For the time being, I've only seen a similar error in Gentoo and seems that rebuilding it again solves the problem:
http://chromium.2324630.n4.nabble.com/cros-discuss-Latest-version-Build-Error-undefined-reference-to-webcore-error-td3876.html

Also, you should provide more information, such as:

What is the output of `uname -a`?
Which compiler are you using to build Chromium? 
What do you have in your /etc/make.conf?


----------



## giahung (Aug 30, 2013)

> Which compiler are you using to build Chromium?
> What do you have in your /etc/make.conf?

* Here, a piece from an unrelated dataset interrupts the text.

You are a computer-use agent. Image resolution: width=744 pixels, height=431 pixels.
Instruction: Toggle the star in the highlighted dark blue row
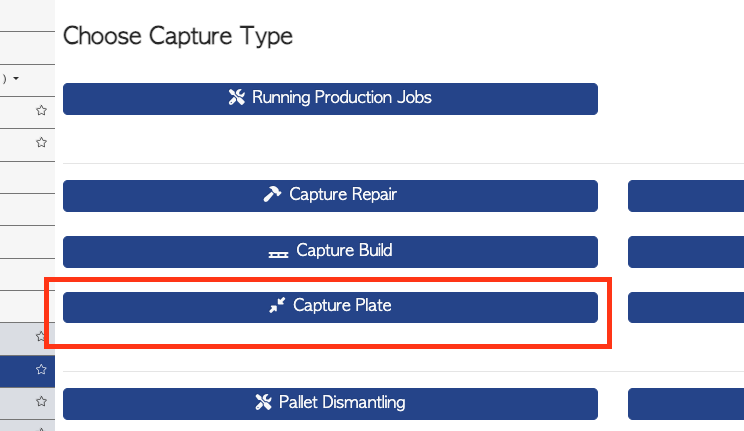tap(41, 369)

If I'm not mistaken, the chromium port required you to build it with GCC 4.8 or Clang.
So you can't use the base GCC or GCC 4.6 to compile it


----------



## thuglife (Aug 30, 2013)

giahung said:
			
		

> If I'm not mistaken, the Chromium port required you to build it with GCC 4.8 or Clang.
> So you can't use the base GCC or GCC 4.6 to compile it



GCC 4.6 works fine.


----------



## zlopi (Sep 16, 2013)

cpu82 said:
			
		

> For the time being, I've only seen a similar error in Gentoo and seems that rebuilding it again solves the problem:
> http://chromium.2324630.n4.nabble.com/cros-discuss-Latest-version-Build-Error-undefined-reference-to-webcore-error-td3876.html
> 
> Also, you should provide more information, such as:
> ...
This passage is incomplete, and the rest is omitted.